George Weston was actually born in Oswego, New York in 1864, but his family, British immigrants who originally settled in Canada, returned to Toronto when he was four. By the time he was 12, Weston would begin apprenticing as a baker to a small baker named C.J. Frogley.

Weston would eventually go into business for himself in 1882 and open the Sullivan Street Bakery, doing all of the baking and deliveries himself in the early days. He developed his recipe for George Weston’s Homemade Bread, which proved very popular, leading to a series of expansions that grew his business considerably.

In the fall of 1897, Weston would open his new state-of-the-art Model Bakery, reaching over 225,000 three pound loafs delivered a month by 1899. Weston would keep growing his empire, expanding to include biscuits in the early 20th century and continuing to grow his food empire and merging with manufacturers in Toronto, Montreal, and Winnipeg in 1911 to form the Canada Bread Company. Throughout World War I and through his death in 1924, Weston would continue expanding his empire to include more and more foodstuffs and products.

Today, George Weston Limited (TSE.WN) is among the largest food conglomerates in Canada, and his grandson Galen is the second richest man in Canada with a net worth of more than $9 billion.

Jim Pattison

Born in Luseland, Saskatchewan in 1928, Jim Pattison had humble beginning. He would work picking fruit during the summers while in high school before working in a canner, a packing house, and even building mountain bridges for the Canadian Pacific Railway. He would spend his earnings on a degree from the University of British Columbia.

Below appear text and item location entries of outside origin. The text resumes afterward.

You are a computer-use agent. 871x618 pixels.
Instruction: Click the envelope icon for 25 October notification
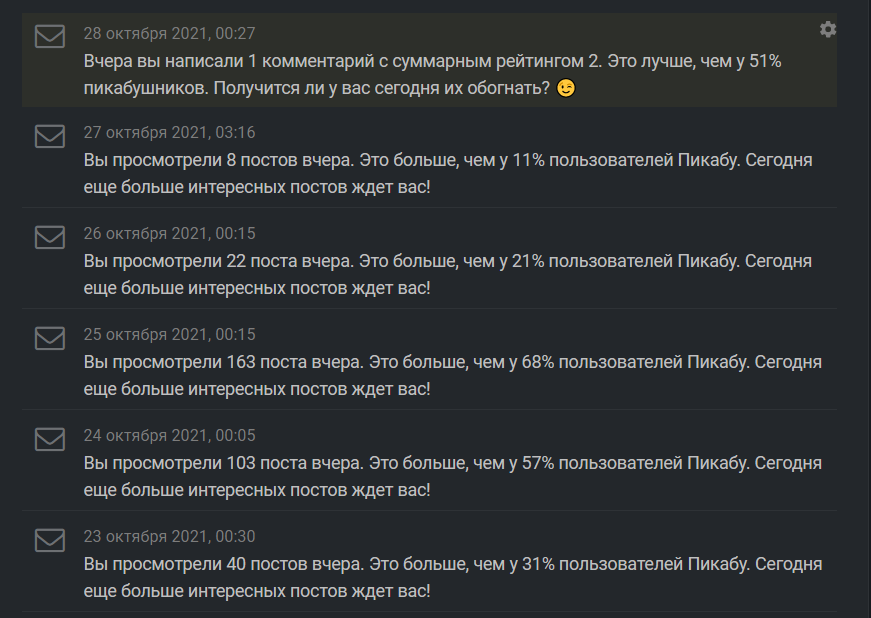click(50, 338)
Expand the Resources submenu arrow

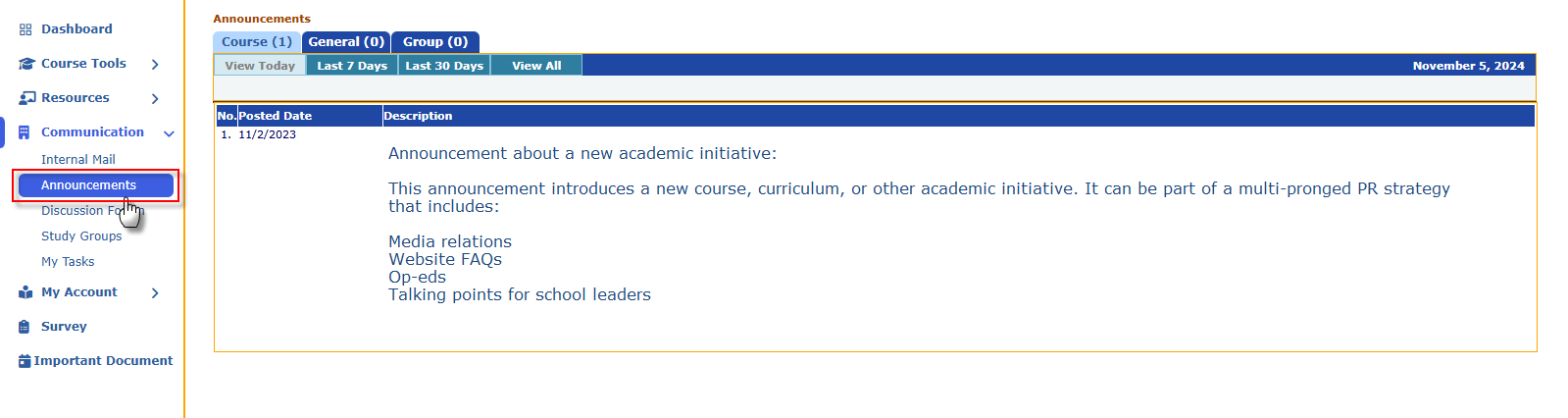155,98
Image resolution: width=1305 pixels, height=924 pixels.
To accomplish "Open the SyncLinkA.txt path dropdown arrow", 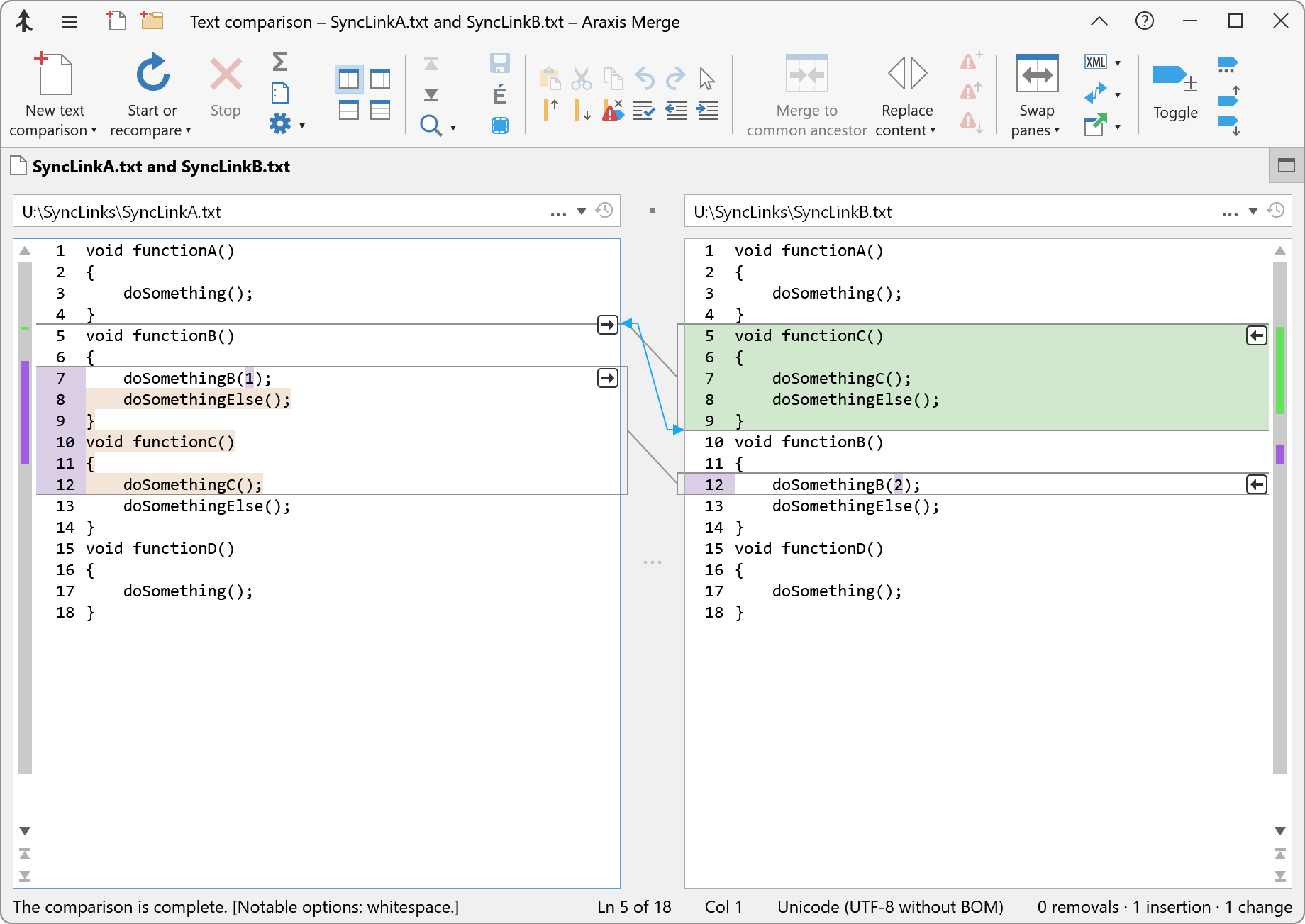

Pattison would begin selling cars after school, and he managed to convince a Royal Bank manager to exceed the bank’s limits eight times over to lend him $40,000, which he spent on opening a Pontiac Dealership. Pattison would parlay his success selling cars into the founding of the Jim Pattison Group in 1961. From there, Pattison was indiscriminate in his acquisitions as he proceeded to build his company into the second largest private company in Canada, with nearly 40,000 employees and over $8 billion in annual sales. It includes a wide variety of interests, including radio stations, car dealerships, food makers, advertising, real estate, fisheries, forest products, and financial services.

Pattison himself is the fourth richest man in Canada, worth nearly $5 billion, has become a notable philanthropist, and was on the committee to bring the 2010 Winter Olympics to Vancouver. I’m guessing he ultimately managed to pay that loan back.

Edward S. Rogers Jr.

Born in Toronto in 1900, Edward S. Rogers Sr. received his first radio receiver at the age of 11, an event that would set off a life-long love affair with the medium, but one that was cut tragically short at the age of 38 when he died suddenly. He passed that love of radio along to his son, Edward S. Rogers Jr., who would go on to purchase the local radio station CHFI while still a student at Osgoode Law School. Rogers would then decide to continue with his father’s legacy, founding Rogers Communications (RCI) in the 1960s.

From radio, Rogers would expand into cable television in the 1970s, a move that proved to be a lucrative one. As was his foray into mobile phones, which would bring about the birth of Rogers Wireless, a company Rogers Communications still owns a 51% stake in.

By the time of his death in 2008, Rogers had built on his father’s initial fascination with the radio to build a media empire. He also owned the Toronto Blue Jays and had the stadium in which they play, the Rogers Centre, named after his company. Rogers’ son, Edward Rogers, III and family represent the fifth largest fortune in Canada, valued at almost $7.5 billion.